* **Saved entries**:
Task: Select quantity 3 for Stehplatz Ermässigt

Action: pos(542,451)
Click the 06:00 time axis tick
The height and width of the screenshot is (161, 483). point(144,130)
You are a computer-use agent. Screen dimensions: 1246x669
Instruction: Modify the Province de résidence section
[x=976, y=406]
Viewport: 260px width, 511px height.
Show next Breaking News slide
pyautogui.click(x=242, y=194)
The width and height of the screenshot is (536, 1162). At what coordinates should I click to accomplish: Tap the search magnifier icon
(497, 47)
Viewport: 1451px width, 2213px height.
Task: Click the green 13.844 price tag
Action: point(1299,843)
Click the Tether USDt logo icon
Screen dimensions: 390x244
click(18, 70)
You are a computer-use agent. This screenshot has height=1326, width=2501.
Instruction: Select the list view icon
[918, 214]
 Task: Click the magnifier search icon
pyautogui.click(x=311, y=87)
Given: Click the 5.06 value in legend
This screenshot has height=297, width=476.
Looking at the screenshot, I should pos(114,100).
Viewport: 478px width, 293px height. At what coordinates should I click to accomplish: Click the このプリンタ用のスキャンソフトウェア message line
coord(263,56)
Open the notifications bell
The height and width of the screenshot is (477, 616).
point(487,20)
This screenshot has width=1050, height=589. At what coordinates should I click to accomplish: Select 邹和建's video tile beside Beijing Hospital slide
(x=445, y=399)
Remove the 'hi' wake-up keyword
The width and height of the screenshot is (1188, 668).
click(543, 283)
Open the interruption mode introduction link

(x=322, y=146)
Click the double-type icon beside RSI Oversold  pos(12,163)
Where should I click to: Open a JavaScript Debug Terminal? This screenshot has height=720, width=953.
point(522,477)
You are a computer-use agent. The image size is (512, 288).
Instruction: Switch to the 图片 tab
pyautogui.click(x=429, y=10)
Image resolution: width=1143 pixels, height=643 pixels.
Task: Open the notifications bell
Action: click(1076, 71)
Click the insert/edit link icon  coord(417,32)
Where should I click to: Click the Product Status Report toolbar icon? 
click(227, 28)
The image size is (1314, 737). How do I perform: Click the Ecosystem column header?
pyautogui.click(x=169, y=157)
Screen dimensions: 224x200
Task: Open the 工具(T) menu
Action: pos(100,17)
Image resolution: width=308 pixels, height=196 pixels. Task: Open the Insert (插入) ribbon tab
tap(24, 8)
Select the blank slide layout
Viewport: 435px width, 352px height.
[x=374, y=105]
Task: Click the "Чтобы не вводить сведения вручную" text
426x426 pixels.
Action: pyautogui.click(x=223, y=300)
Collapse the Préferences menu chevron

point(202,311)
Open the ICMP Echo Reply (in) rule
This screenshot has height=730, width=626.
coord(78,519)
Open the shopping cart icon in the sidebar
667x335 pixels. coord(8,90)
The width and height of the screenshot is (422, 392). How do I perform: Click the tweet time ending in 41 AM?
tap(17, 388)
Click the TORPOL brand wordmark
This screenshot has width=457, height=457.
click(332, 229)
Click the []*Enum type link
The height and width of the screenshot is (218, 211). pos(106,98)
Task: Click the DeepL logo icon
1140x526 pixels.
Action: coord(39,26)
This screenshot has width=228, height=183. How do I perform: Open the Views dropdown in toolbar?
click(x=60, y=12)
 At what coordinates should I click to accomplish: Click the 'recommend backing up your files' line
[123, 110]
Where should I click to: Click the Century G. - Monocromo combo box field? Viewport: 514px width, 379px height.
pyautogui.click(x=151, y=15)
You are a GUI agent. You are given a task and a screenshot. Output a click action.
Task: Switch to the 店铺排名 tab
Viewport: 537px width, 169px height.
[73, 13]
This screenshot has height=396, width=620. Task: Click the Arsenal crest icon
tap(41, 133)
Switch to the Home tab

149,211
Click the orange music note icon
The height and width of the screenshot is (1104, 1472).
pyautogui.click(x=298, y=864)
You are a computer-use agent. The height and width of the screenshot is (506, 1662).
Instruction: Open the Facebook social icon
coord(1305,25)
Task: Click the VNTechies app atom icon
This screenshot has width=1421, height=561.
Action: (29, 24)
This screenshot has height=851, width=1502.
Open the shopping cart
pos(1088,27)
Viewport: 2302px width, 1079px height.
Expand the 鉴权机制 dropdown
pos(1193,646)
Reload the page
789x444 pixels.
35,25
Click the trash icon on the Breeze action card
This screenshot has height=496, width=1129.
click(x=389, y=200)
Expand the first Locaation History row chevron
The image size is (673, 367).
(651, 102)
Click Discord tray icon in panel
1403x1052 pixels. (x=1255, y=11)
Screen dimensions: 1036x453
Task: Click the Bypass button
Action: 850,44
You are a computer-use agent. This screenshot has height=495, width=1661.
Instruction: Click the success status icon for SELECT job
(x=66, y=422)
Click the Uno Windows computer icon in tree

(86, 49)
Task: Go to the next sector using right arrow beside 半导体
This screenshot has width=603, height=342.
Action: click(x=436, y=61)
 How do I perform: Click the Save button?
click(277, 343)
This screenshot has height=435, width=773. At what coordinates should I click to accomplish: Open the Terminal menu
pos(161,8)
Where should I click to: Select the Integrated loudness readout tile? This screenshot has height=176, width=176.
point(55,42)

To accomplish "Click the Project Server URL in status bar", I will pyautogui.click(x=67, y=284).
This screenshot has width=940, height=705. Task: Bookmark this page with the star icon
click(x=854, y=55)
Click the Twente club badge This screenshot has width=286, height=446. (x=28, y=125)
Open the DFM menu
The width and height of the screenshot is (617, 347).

* **TASK PROMPT**: Rewrite the data above with every instance of "computer-use agent" changed to "screen navigation assistant", and keep everything else unchanged.

* **SOLUTION TO THIS PROBLEM**:
Task: Select quantity 3 for Stehplatz Ermässigt

Action: pos(542,451)
Click the 06:00 time axis tick
The height and width of the screenshot is (161, 483). point(144,130)
You are a screen navigation assistant. Screen dimensions: 1246x669
Instruction: Modify the Province de résidence section
[x=976, y=406]
Viewport: 260px width, 511px height.
Show next Breaking News slide
pyautogui.click(x=242, y=194)
The width and height of the screenshot is (536, 1162). At what coordinates should I click to accomplish: Tap the search magnifier icon
(497, 47)
Viewport: 1451px width, 2213px height.
Task: Click the green 13.844 price tag
Action: point(1299,843)
Click the Tether USDt logo icon
Screen dimensions: 390x244
click(18, 70)
You are a screen navigation assistant. This screenshot has height=1326, width=2501.
Instruction: Select the list view icon
[918, 214]
 Task: Click the magnifier search icon
pyautogui.click(x=311, y=87)
Given: Click the 5.06 value in legend
This screenshot has height=297, width=476.
Looking at the screenshot, I should pos(114,100).
Viewport: 478px width, 293px height. At what coordinates should I click to accomplish: Click the このプリンタ用のスキャンソフトウェア message line
coord(263,56)
Open the notifications bell
The height and width of the screenshot is (477, 616).
point(487,20)
This screenshot has width=1050, height=589. At what coordinates should I click to accomplish: Select 邹和建's video tile beside Beijing Hospital slide
(x=445, y=399)
Remove the 'hi' wake-up keyword
The width and height of the screenshot is (1188, 668).
click(543, 283)
Open the interruption mode introduction link

(x=322, y=146)
Click the double-type icon beside RSI Oversold  pos(12,163)
Where should I click to: Open a JavaScript Debug Terminal? This screenshot has height=720, width=953.
point(522,477)
You are a screen navigation assistant. The image size is (512, 288).
Instruction: Switch to the 图片 tab
pyautogui.click(x=429, y=10)
Image resolution: width=1143 pixels, height=643 pixels.
Task: Open the notifications bell
Action: click(1076, 71)
Click the insert/edit link icon  coord(417,32)
Where should I click to: Click the Product Status Report toolbar icon? 
click(227, 28)
The image size is (1314, 737). How do I perform: Click the Ecosystem column header?
pyautogui.click(x=169, y=157)
Screen dimensions: 224x200
Task: Open the 工具(T) menu
Action: pos(100,17)
Image resolution: width=308 pixels, height=196 pixels. Task: Open the Insert (插入) ribbon tab
tap(24, 8)
Select the blank slide layout
Viewport: 435px width, 352px height.
[x=374, y=105]
Task: Click the "Чтобы не вводить сведения вручную" text
426x426 pixels.
Action: pyautogui.click(x=223, y=300)
Collapse the Préferences menu chevron

point(202,311)
Open the ICMP Echo Reply (in) rule
This screenshot has height=730, width=626.
coord(78,519)
Open the shopping cart icon in the sidebar
667x335 pixels. coord(8,90)
The width and height of the screenshot is (422, 392). How do I perform: Click the tweet time ending in 41 AM?
tap(17, 388)
Click the TORPOL brand wordmark
This screenshot has width=457, height=457.
click(332, 229)
Click the []*Enum type link
The height and width of the screenshot is (218, 211). pos(106,98)
Task: Click the DeepL logo icon
1140x526 pixels.
Action: coord(39,26)
This screenshot has width=228, height=183. How do I perform: Open the Views dropdown in toolbar?
click(x=60, y=12)
 At what coordinates should I click to accomplish: Click the 'recommend backing up your files' line
[123, 110]
Where should I click to: Click the Century G. - Monocromo combo box field? Viewport: 514px width, 379px height.
pyautogui.click(x=151, y=15)
You are a GUI agent. You are given a task and a screenshot. Output a click action.
Task: Switch to the 店铺排名 tab
Viewport: 537px width, 169px height.
[73, 13]
This screenshot has height=396, width=620. Task: Click the Arsenal crest icon
tap(41, 133)
Switch to the Home tab

149,211
Click the orange music note icon
The height and width of the screenshot is (1104, 1472).
pyautogui.click(x=298, y=864)
You are a screen navigation assistant. The height and width of the screenshot is (506, 1662).
Instruction: Open the Facebook social icon
coord(1305,25)
Task: Click the VNTechies app atom icon
This screenshot has width=1421, height=561.
Action: (29, 24)
This screenshot has height=851, width=1502.
Open the shopping cart
pos(1088,27)
Viewport: 2302px width, 1079px height.
Expand the 鉴权机制 dropdown
pos(1193,646)
Reload the page
789x444 pixels.
35,25
Click the trash icon on the Breeze action card
This screenshot has height=496, width=1129.
click(x=389, y=200)
Expand the first Locaation History row chevron
The image size is (673, 367).
(651, 102)
Click Discord tray icon in panel
1403x1052 pixels. (x=1255, y=11)
Screen dimensions: 1036x453
Task: Click the Bypass button
Action: 850,44
You are a screen navigation assistant. This screenshot has height=495, width=1661.
Instruction: Click the success status icon for SELECT job
(x=66, y=422)
Click the Uno Windows computer icon in tree

(86, 49)
Task: Go to the next sector using right arrow beside 半导体
This screenshot has width=603, height=342.
Action: click(x=436, y=61)
 How do I perform: Click the Save button?
click(277, 343)
This screenshot has height=435, width=773. At what coordinates should I click to accomplish: Open the Terminal menu
pos(161,8)
Where should I click to: Select the Integrated loudness readout tile? This screenshot has height=176, width=176.
point(55,42)

To accomplish "Click the Project Server URL in status bar", I will pyautogui.click(x=67, y=284).
This screenshot has width=940, height=705. Task: Bookmark this page with the star icon
click(x=854, y=55)
Click the Twente club badge This screenshot has width=286, height=446. (x=28, y=125)
Open the DFM menu
The width and height of the screenshot is (617, 347).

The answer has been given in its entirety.